Which lines of the items below contain the string "width"? Pick out each one and copy it in full.
* * * * *
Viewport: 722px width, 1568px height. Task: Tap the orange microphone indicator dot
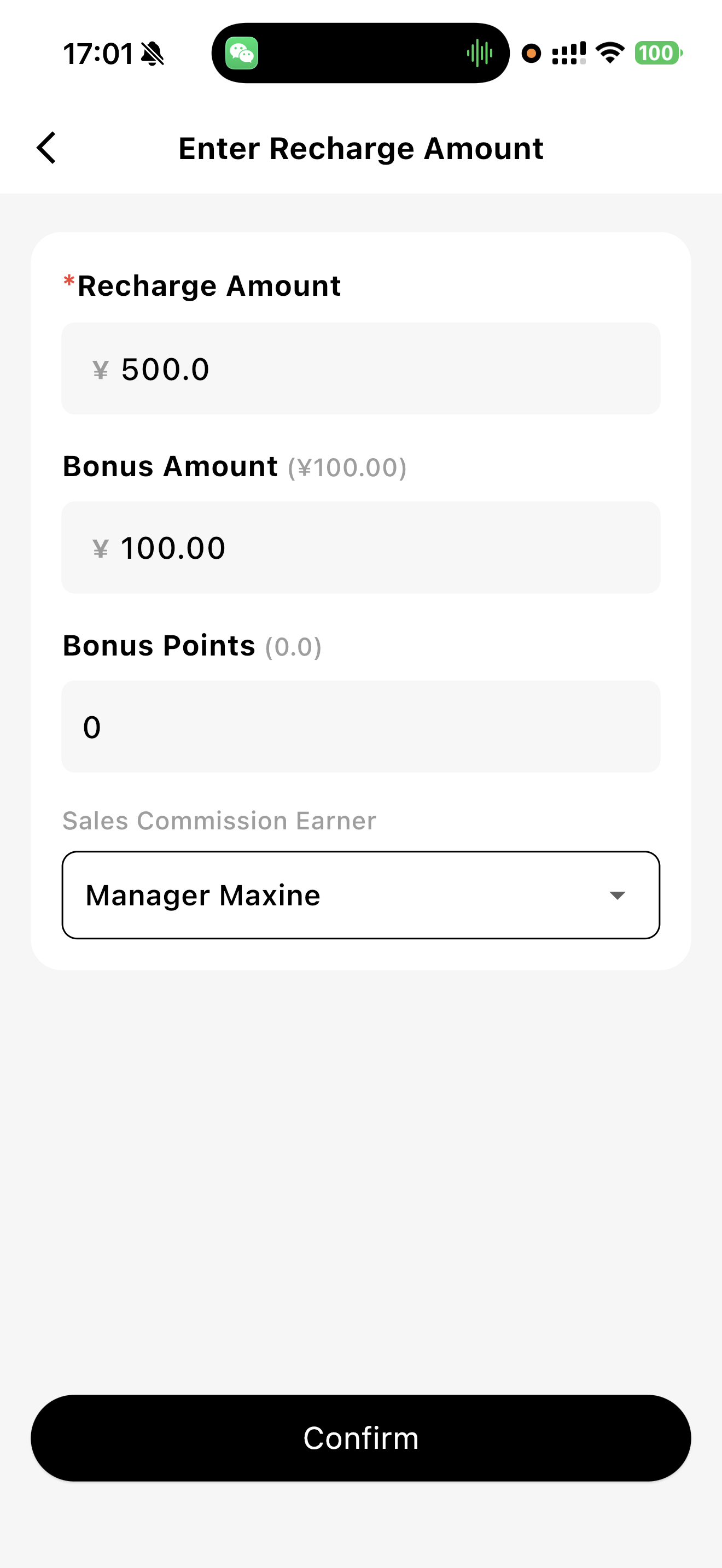(532, 54)
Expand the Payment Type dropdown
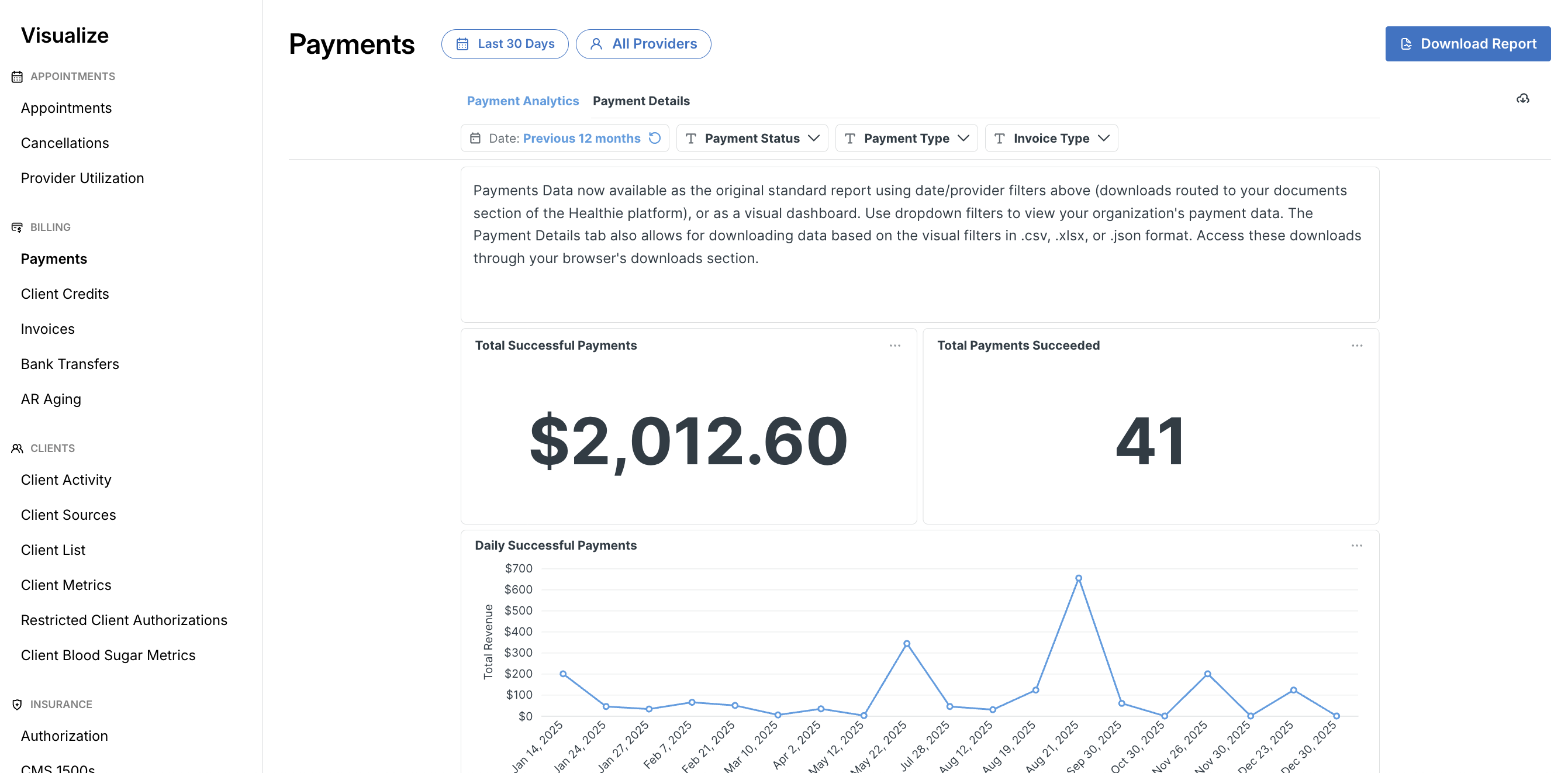 point(906,138)
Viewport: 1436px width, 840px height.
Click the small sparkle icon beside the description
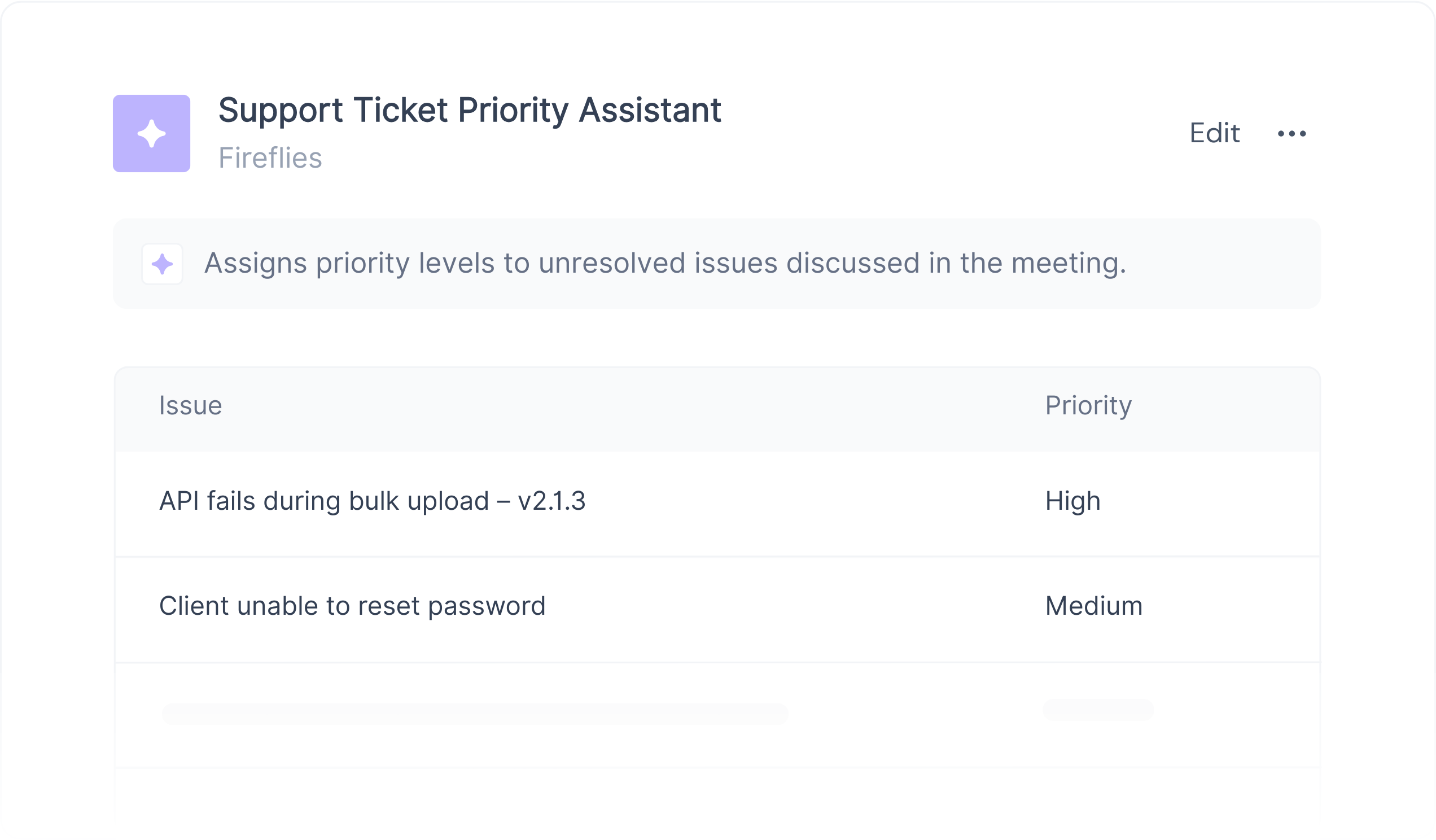coord(162,264)
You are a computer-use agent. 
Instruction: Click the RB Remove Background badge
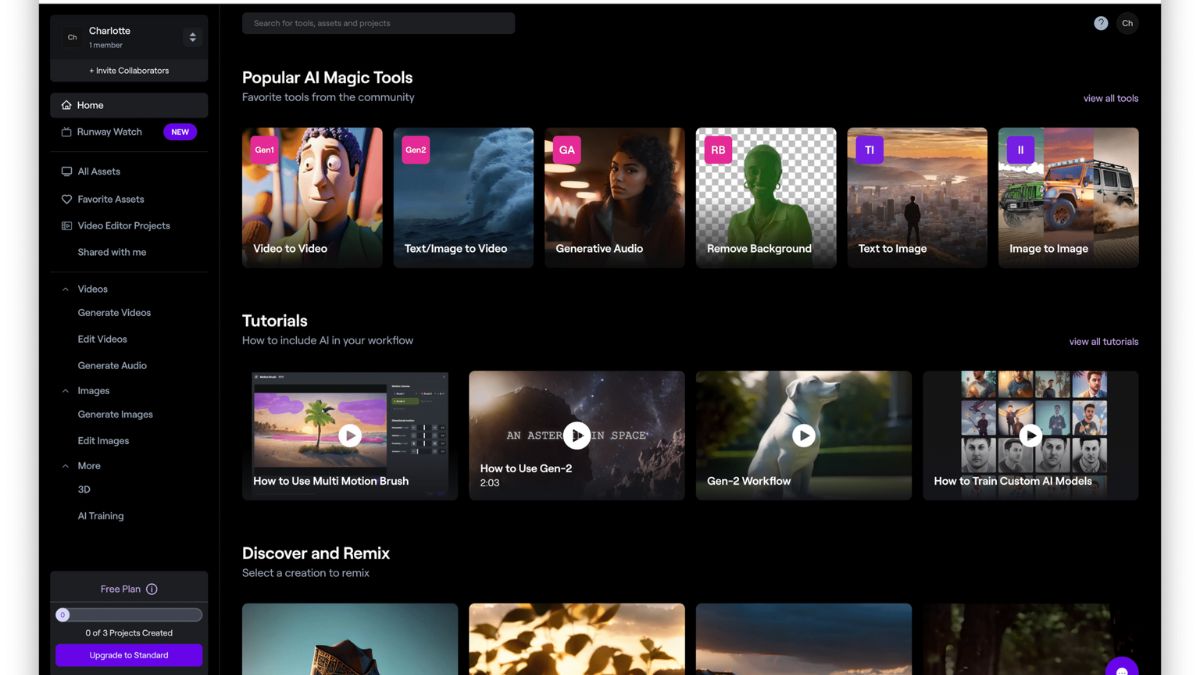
* * * * *
● Task response
Viewport: 722px width, 1568px height. Task: Tap the orange microphone indicator dot
Viewport: 1436px width, 840px height.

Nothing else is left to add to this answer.